Fechar-se a essa possibilidade, em termos dogmáticos, cerceia
o esforço teórico exatamente onde ele está mais deficiente, diante da nova
realidade jurídico-virtual em que nos enredamos cada vez mais. Do mesmo modo,
considerá-lo Direito, acriticamente, refreia o pensar num ponto onde as
lucubrações mais se fazem necessárias. As duas hipóteses - negar a
possibilidade ou considerá-lo desde logo Direito - equivalem-se em termos de
construção científica.
Ao começar a escrever a respeito, não pretendi
redescobrir o que Lessig[2],
e principalmente CITRON[3]
(que é muito mais incisiva, porque baseia a pesquisa num sistema automático de
concessão de benefícios e que cito na abertura de meu artigo), já haviam
antevisto. Entendo que somente aceitando o software como norma (quando
tem conteúdo jurídico) é possível submetê-lo aos mecanismos jurídicos
especializados de validação da produção normativa.

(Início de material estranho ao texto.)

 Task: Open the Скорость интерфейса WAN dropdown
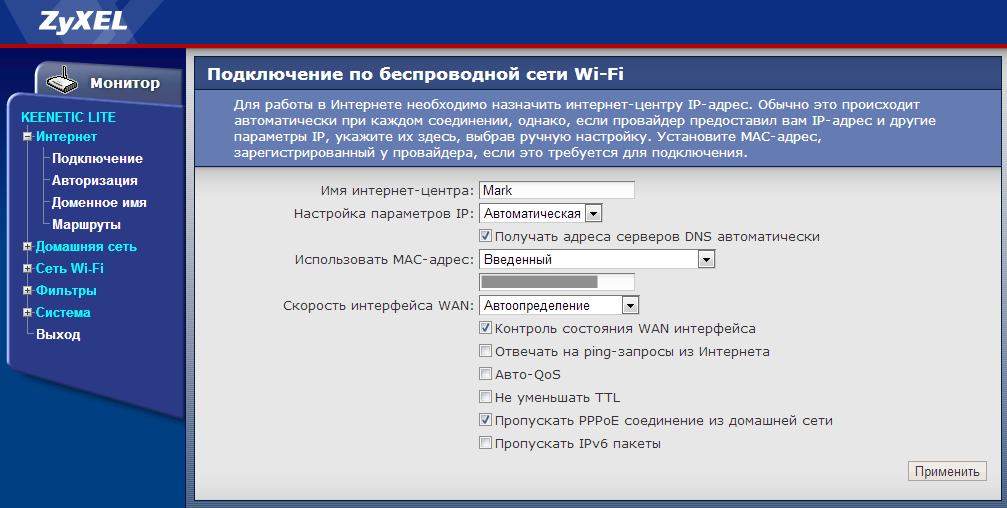coord(630,306)
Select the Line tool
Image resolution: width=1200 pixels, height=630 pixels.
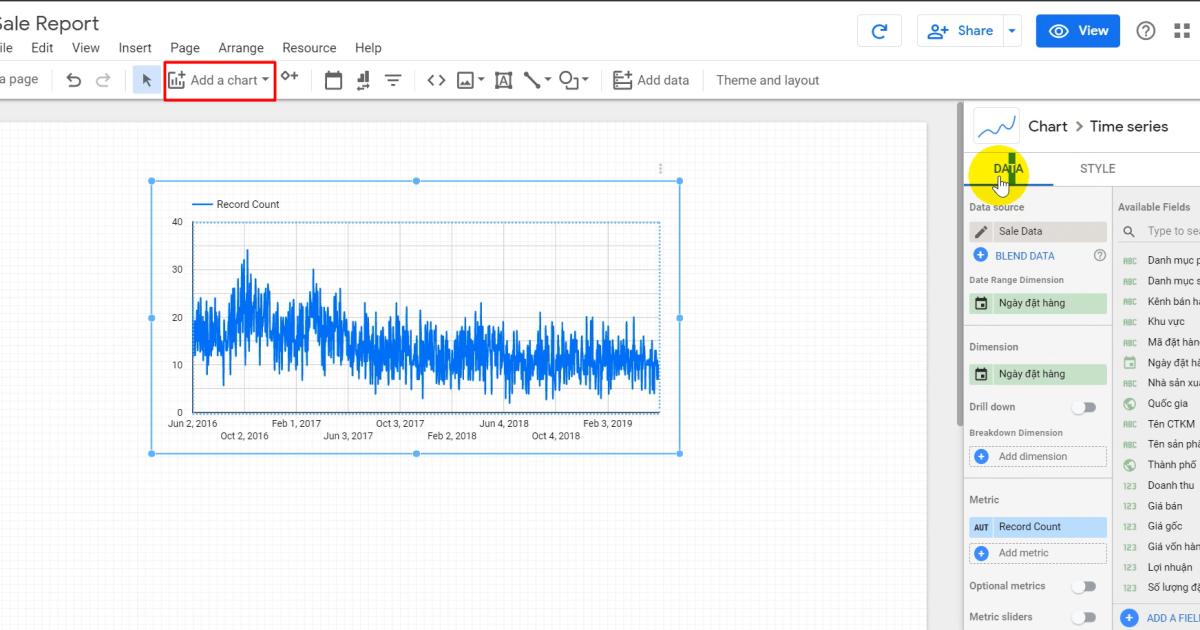click(x=532, y=80)
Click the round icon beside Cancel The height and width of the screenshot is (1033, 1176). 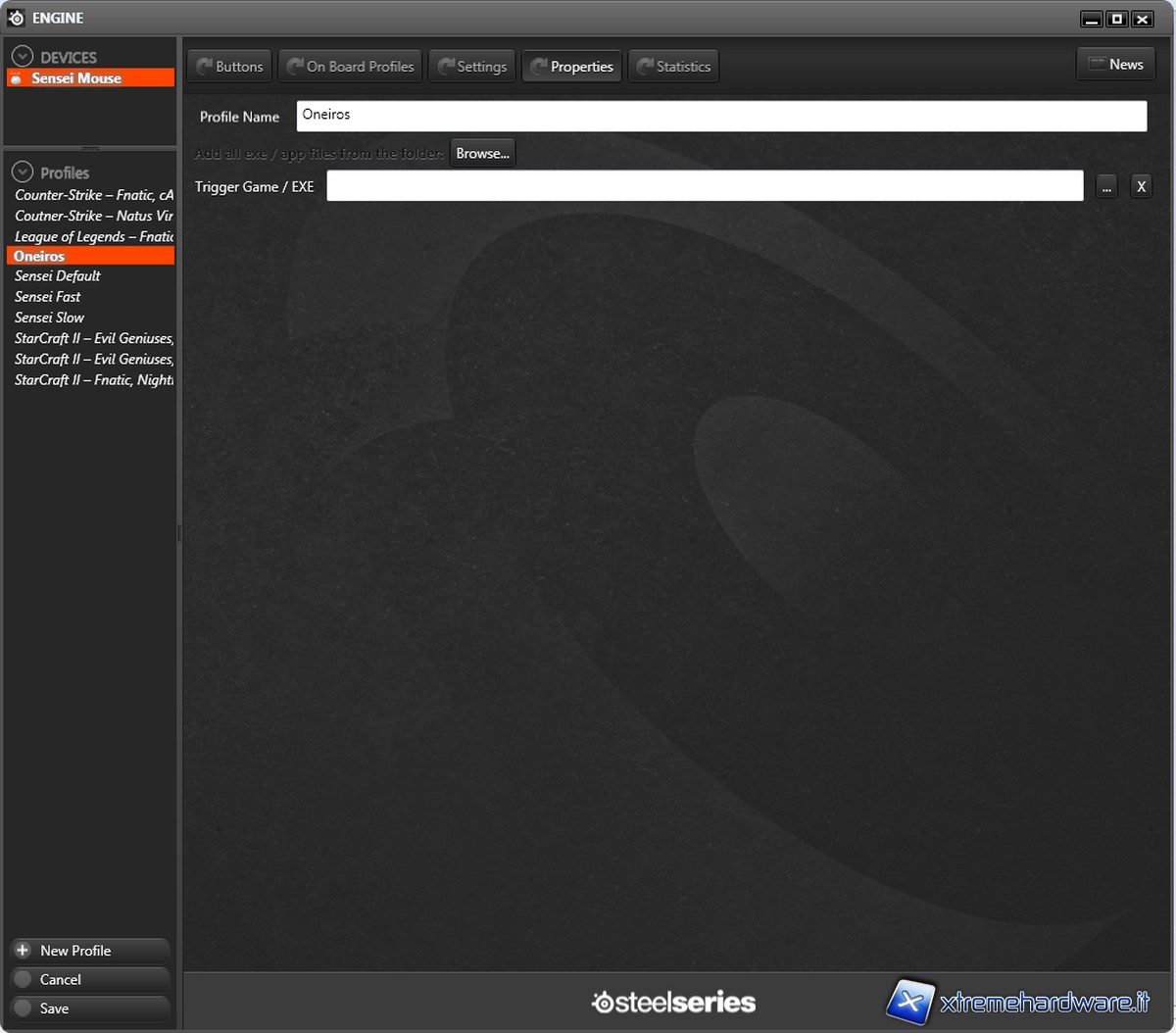point(24,979)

Além disso, não ver normatividade no código,
na atualidade do sistema processual brasileiro, considerando-se que, sob luzes
sistêmicas, normatividade e positividade são afins (Luhmann[4],
quando trata de clausura operacional, em qualquer das várias obras), parece-me
incongruente.
Penso, portanto, que a
TGP vai crescer e ganhar possibilidade de pensar o Direito com tecnologia de
uma maneira mais consistente a partir do momento em que acolher a norma
tecnológica em seu seio. Jogá-la para o entorno significa que será preciso
explicar/teorizar o Direito com tecnologia sem tomá-la em consideração e isso pode ser, no mínimo, muito problemático. Como o sistema se manifesta na operação, haverá
claramente giros recursivos de comunicação - dentro do subsistema processual - que
carecerão de justificação do enlace operacional característico e ininterrupto
dos sistemas autopoiéticos.
Em meu último post, eu tinha me
referido exatamente à necessidade dessa ampliação de visão da TGP para, sem abrir
mão de seu papel de sistematização, recepcionar as muitas e variadas
contribuições que estão vindo de outras áreas, inclusive da tecnológica.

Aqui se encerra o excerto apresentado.